QUOTED PASSAGE:
The Rio Grande in Brownsville, TX

The Rio Grande Valley is not a valley at all.  For millennia it was one of the continents great alluvial deltas, where flood waters fed by spring snow melts in the Rockies and torrential monsoon rains in the summer flowed down through the deep canyons of the Big Bend country and then, hitting flat lands close to the Gulf of Mexico, spread water, silt, and soil through a maze of every-changing channels and bars.

Today, with the river strangled by dams and sucked down by the demands of people and farms, the grand river creeps sluggishly through Brownsville between low levees, farms, subdivisions, and a here-and-there border wall.  Just beyond where I have parked my RV for a week, a decent college long-jumper, with a bit of a run, could launch from the United States and splash down in Mexican waters just beyond the border in mid-“river”.

Thanks to Brian Clyne at Episcopal Day School in Brownsville and my college friend Michael Amini in San Antonio, I had a completely full week of interviews with a wide range of people who grew up in the Valley.  Importantly, they represent both Hispanic and Anglo voices in this unique border area that has been a cross-cultural mixing pot for more than 200 years.  I can’t possibly share even snippets from all of them in a blog, so here are just a very few quotes from some who shared with me:

Dr. Juliet Garcia, Presidential Medal of Freedom winner

Dr. Juliet Garcia, the first Hispanic woman to be president of a major American university, and recipient of the Presidential Medal of Freedom:

“The Mexican Americans in Harlingen lived literally on the wrong side of the tracks. Even though my grandfather owned property in downtown Harlingen, his home was on the wrong side of the tracks. They could only go to the public swimming pool once a year to swim and the next day they cleaned out the pool.”

“History is written by the conquerors, right? The history I write does not demean your version. But it is a version and it demands to be surfaced and told. My husband and I took our kids to see the Alamo. They were little at the time. We left the Alamo and we watched a little video afterwards about the Battle of the Alamo. And one of my sons asks, ‘Mom at the Alamo, did we win or lose?’ and that was a perfectly sane question! Because what he heard there was, ‘We beat those Mexicans, thank God.”

WHAT NEEDS TO BE DONE:
In the passage about the Rio Grande in Brownsville, what was Dr. Juliet Garcia the first to become?

DATA SEGMENT:
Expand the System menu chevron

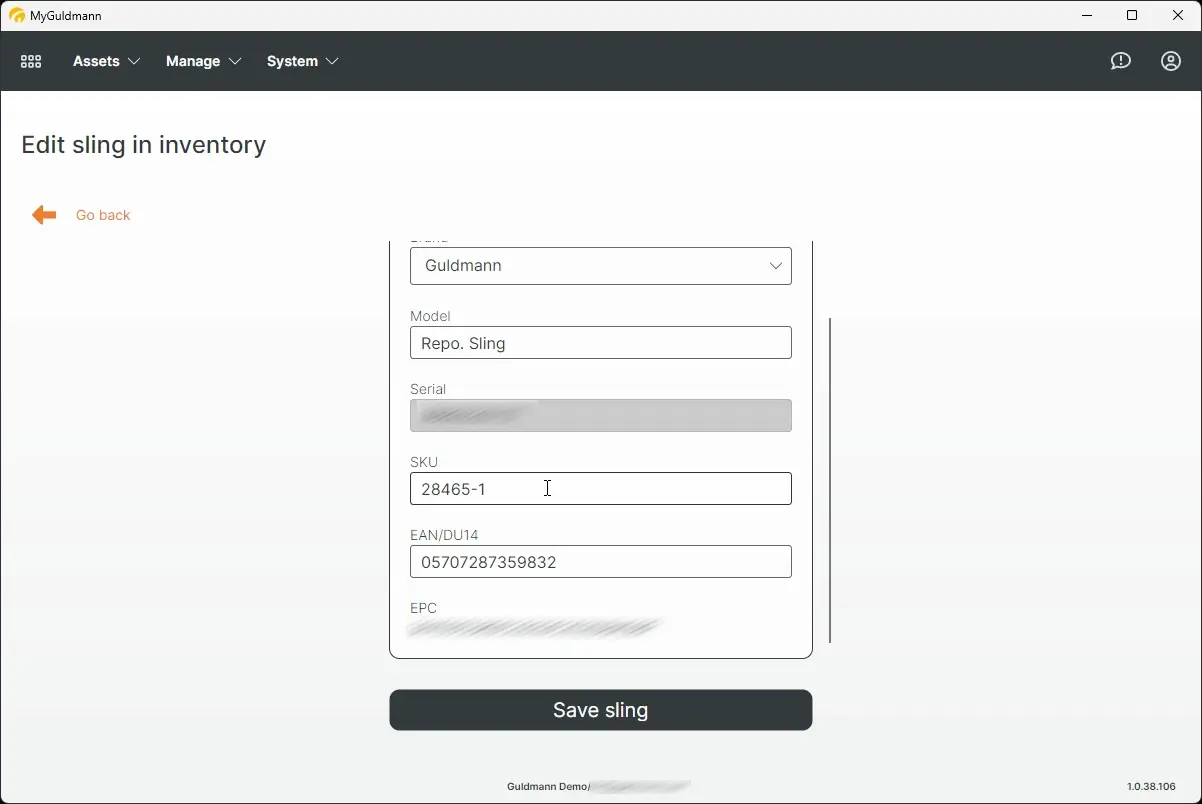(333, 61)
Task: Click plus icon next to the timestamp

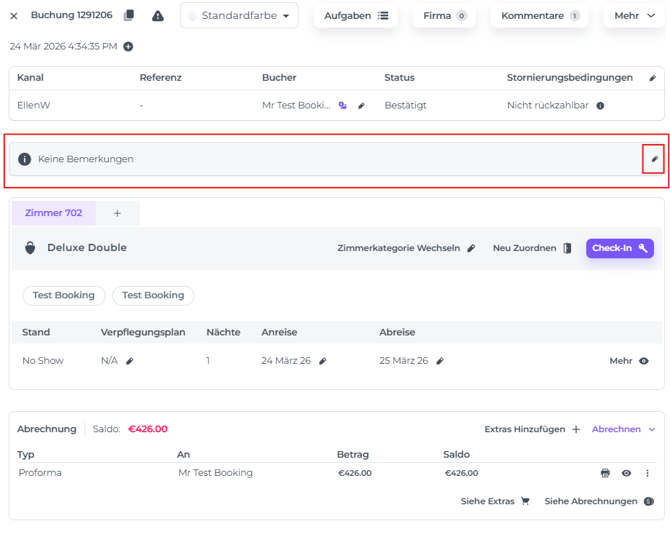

OUTPUT OF THE EXERCISE:
She was the first Hispanic woman to be president of a major American university.